Segundo dados da plataforma de preços de frete Xeneta, a tarifa no mercado à vista para o transporte de um contêiner de 40 pés da China até a costa leste dos Estados Unidos chegou a US$ 10.948. O valor representa mais de quatro vezes o nível registrado desde o início da guerra, em 28 de fevereiro, e se aproxima do recorde de US$ 11.900 alcançado em janeiro de 2022, durante a crise logística provocada pela pandemia de Covid-19.
Para Peter Sand, analista-chefe da Xeneta, o mercado voltou a apresentar condições semelhantes às observadas no período de maior desorganização do comércio global. A combinação entre combustíveis mais caros, riscos geopolíticos, desvios de rotas e restrições de capacidade pode levar algumas das principais rotas comerciais a testar novas máximas.
O aumento dos custos ocorre em meio às ameaças à navegação no Estreito de Ormuz, importante corredor para o transporte internacional de petróleo e derivados. A redução do tráfego na região tem provocado escassez de navios, necessidade de trajetos mais longos e maior consumo de combustível, elevando o custo operacional das companhias marítimas.

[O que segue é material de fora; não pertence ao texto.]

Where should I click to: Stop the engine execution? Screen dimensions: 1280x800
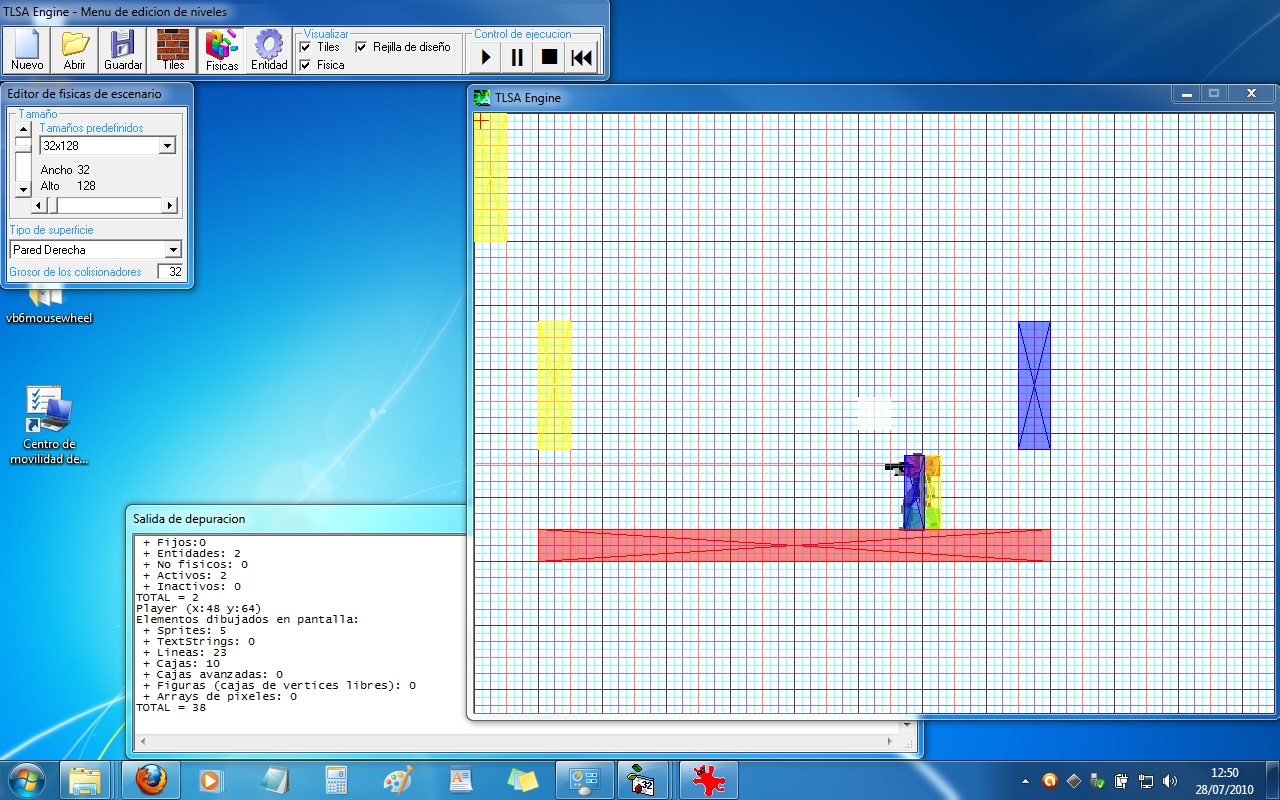pyautogui.click(x=549, y=57)
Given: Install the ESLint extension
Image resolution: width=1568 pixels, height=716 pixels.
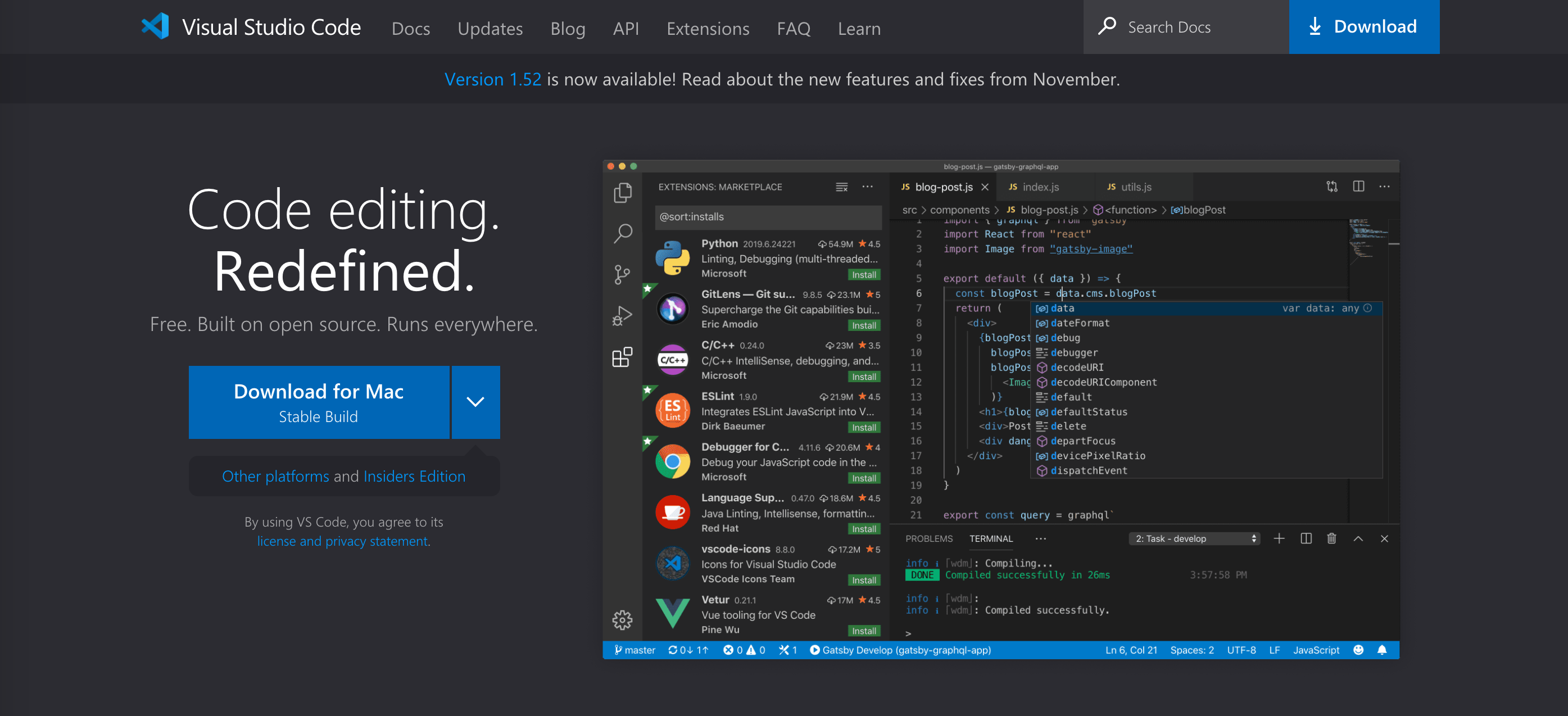Looking at the screenshot, I should 864,427.
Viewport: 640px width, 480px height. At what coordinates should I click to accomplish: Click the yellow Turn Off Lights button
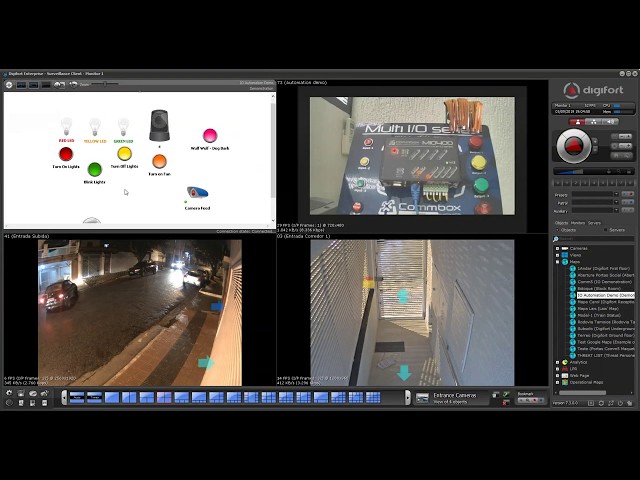point(124,154)
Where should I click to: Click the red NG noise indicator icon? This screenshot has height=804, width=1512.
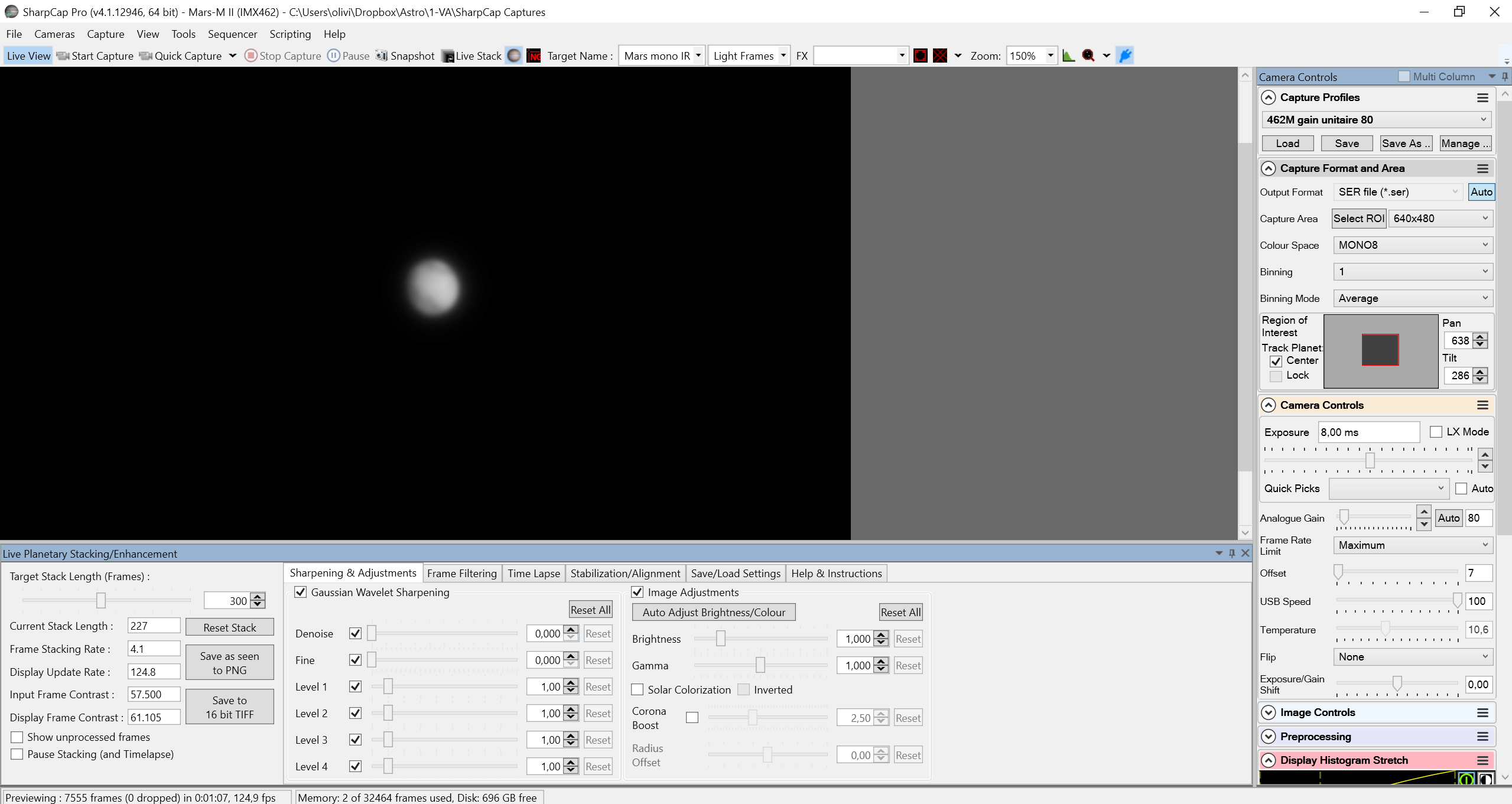534,56
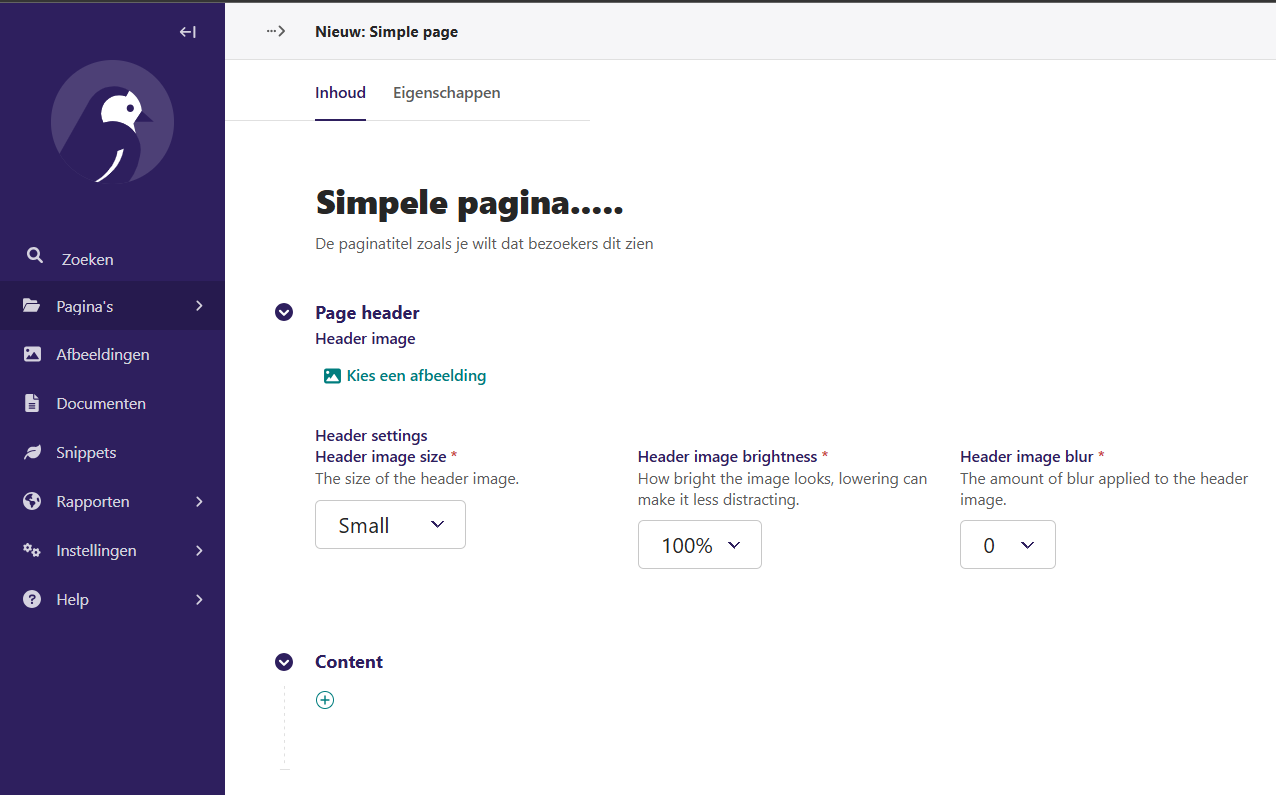The image size is (1276, 795).
Task: Click the Rapporten globe icon
Action: pyautogui.click(x=35, y=501)
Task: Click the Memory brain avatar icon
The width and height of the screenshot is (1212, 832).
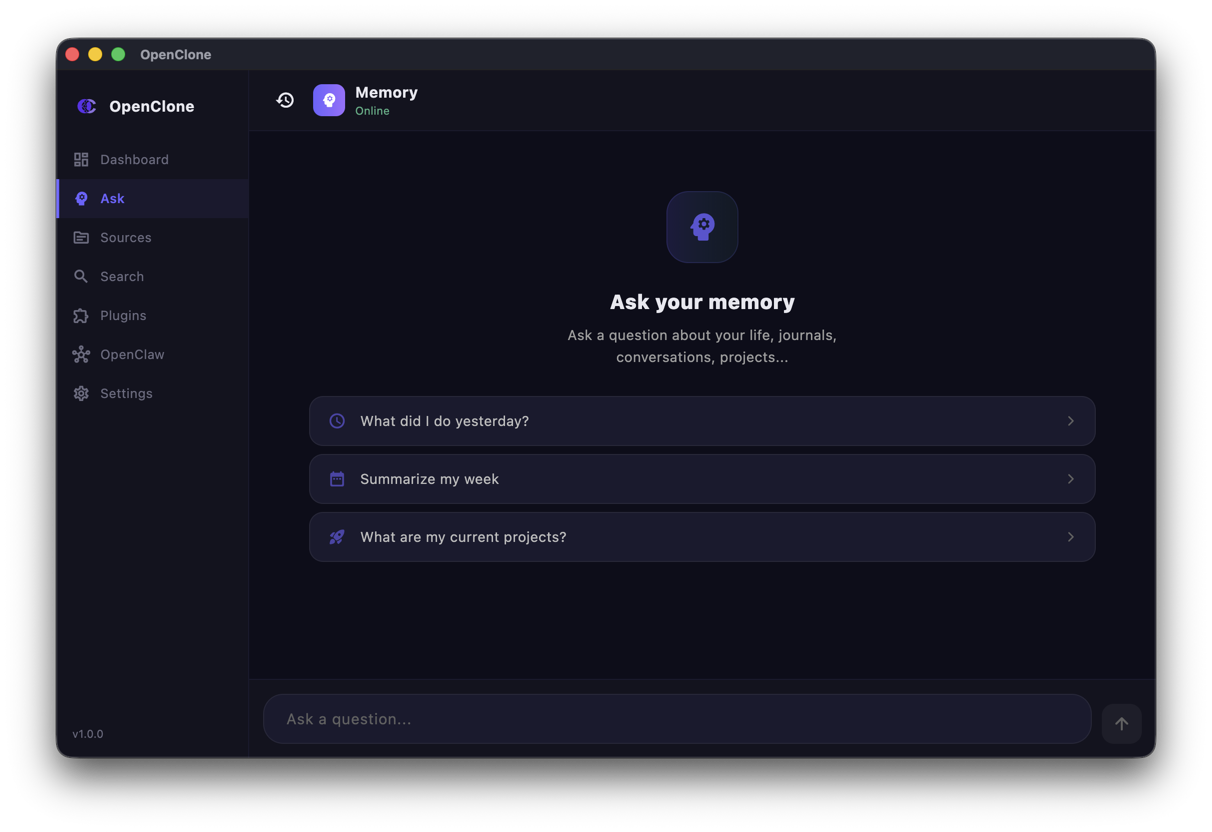Action: [x=329, y=100]
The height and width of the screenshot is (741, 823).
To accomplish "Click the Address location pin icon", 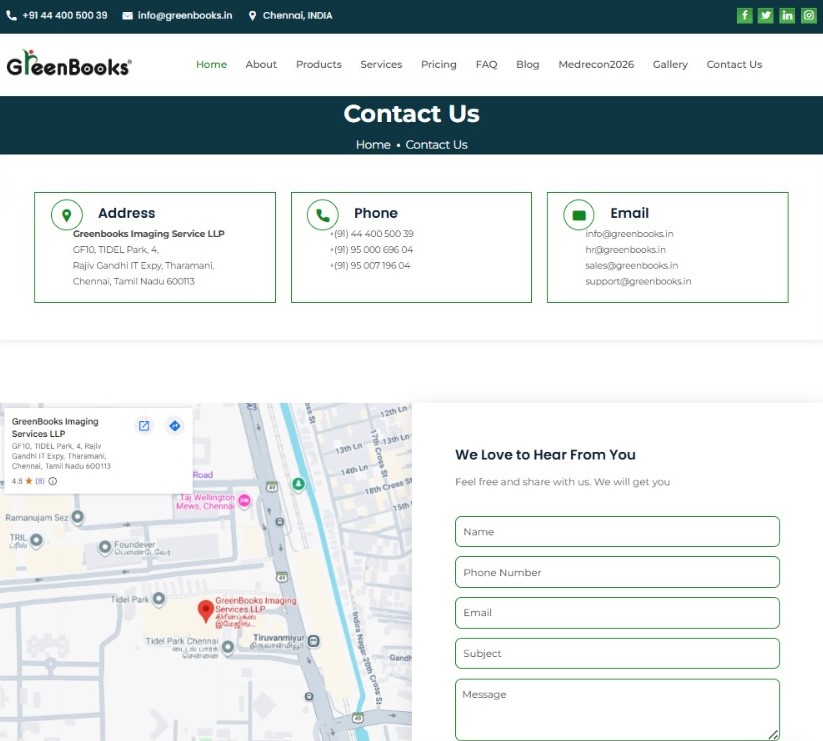I will (x=67, y=214).
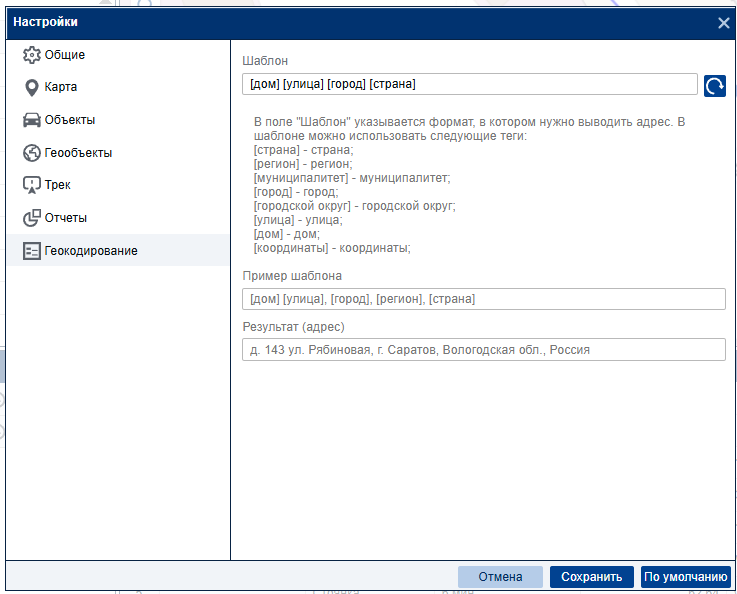Select the Объекты section label
The width and height of the screenshot is (737, 594).
(x=70, y=120)
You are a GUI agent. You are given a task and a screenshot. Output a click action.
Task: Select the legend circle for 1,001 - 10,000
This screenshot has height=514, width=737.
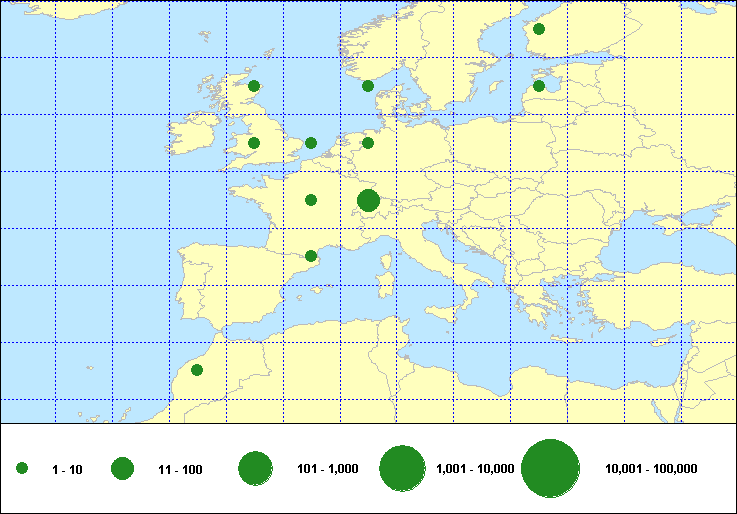pyautogui.click(x=403, y=469)
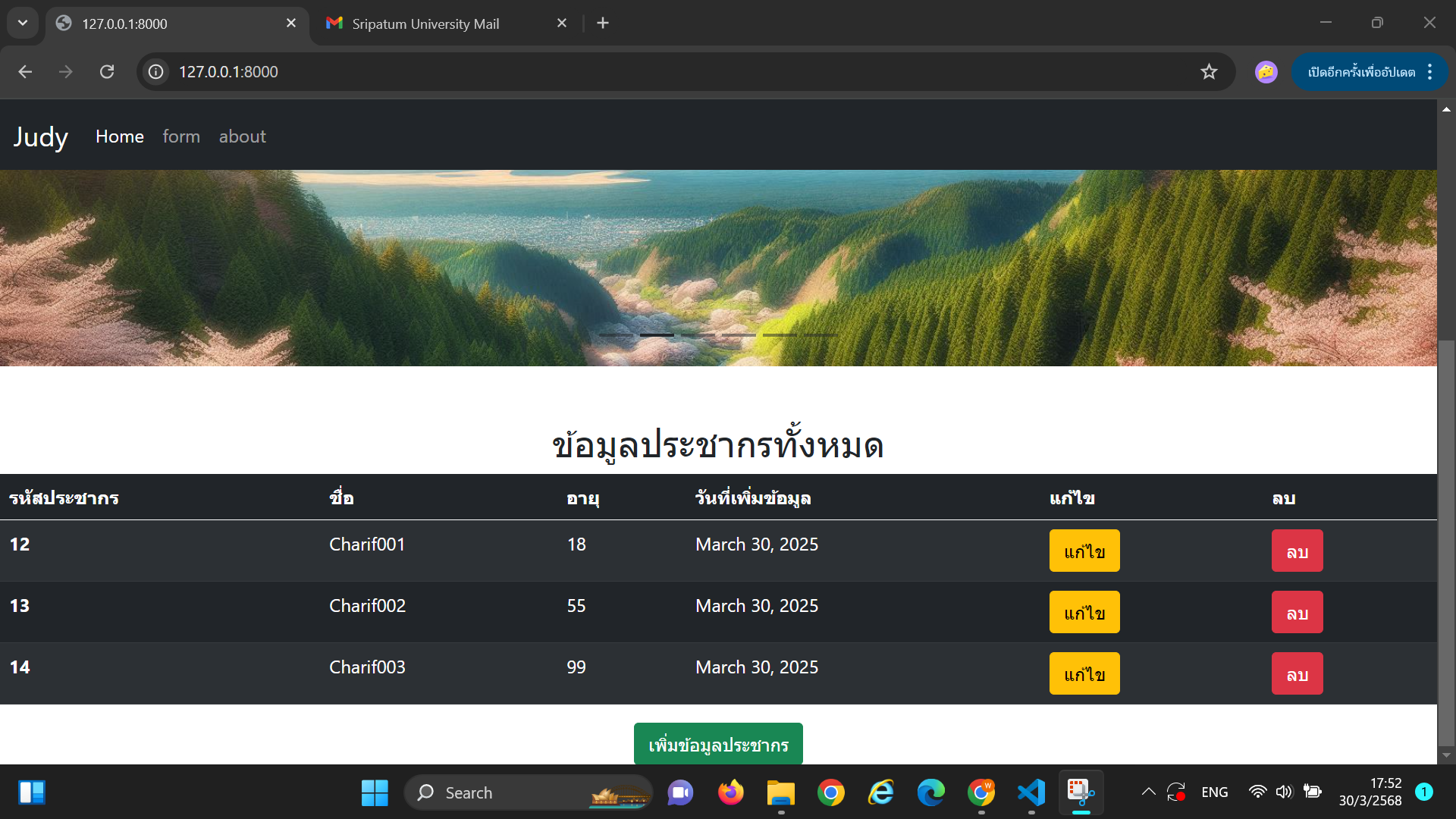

Embora a alta do bunker estabeleça um novo piso para os preços dos fretes, analistas destacam que a evolução das tarifas também dependerá da demanda global, da disponibilidade de embarcações e dos congestionamentos nos portos. No corredor transpacífico, por exemplo, os preços continuam influenciados pelo período de maior movimentação de cargas antes das festas de fim de ano e pelas incertezas sobre a capacidade disponível.
O encarecimento do transporte marítimo pode atingir importadores, exportadores e consumidores, especialmente em setores que dependem de componentes e mercadorias vindos da Ásia. Produtos eletrônicos, máquinas, bens de consumo e insumos industriais podem sofrer pressão adicional de custos caso as empresas repassem o aumento dos fretes aos preços finais.
Além disso, a crise energética amplia os riscos de inflação em diversas economias. O petróleo Brent permanece acima de US$ 100 por barril, enquanto os mercados acompanham possíveis interrupções prolongadas no fornecimento e na circulação de navios no Oriente Médio. Mesmo com eventuais quedas pontuais nas cotações, a manutenção dos riscos sobre as rotas marítimas mantém elevada a volatilidade do setor.
A avaliação dos analistas é que, caso o conflito se prolongue e os custos de combustível continuem subindo, o transporte de contêineres poderá voltar a enfrentar um cenário comparável ao dos períodos mais críticos da pandemia, quando a combinação de demanda elevada, falta de navios e gargalos portuários levou os fretes a níveis recordes.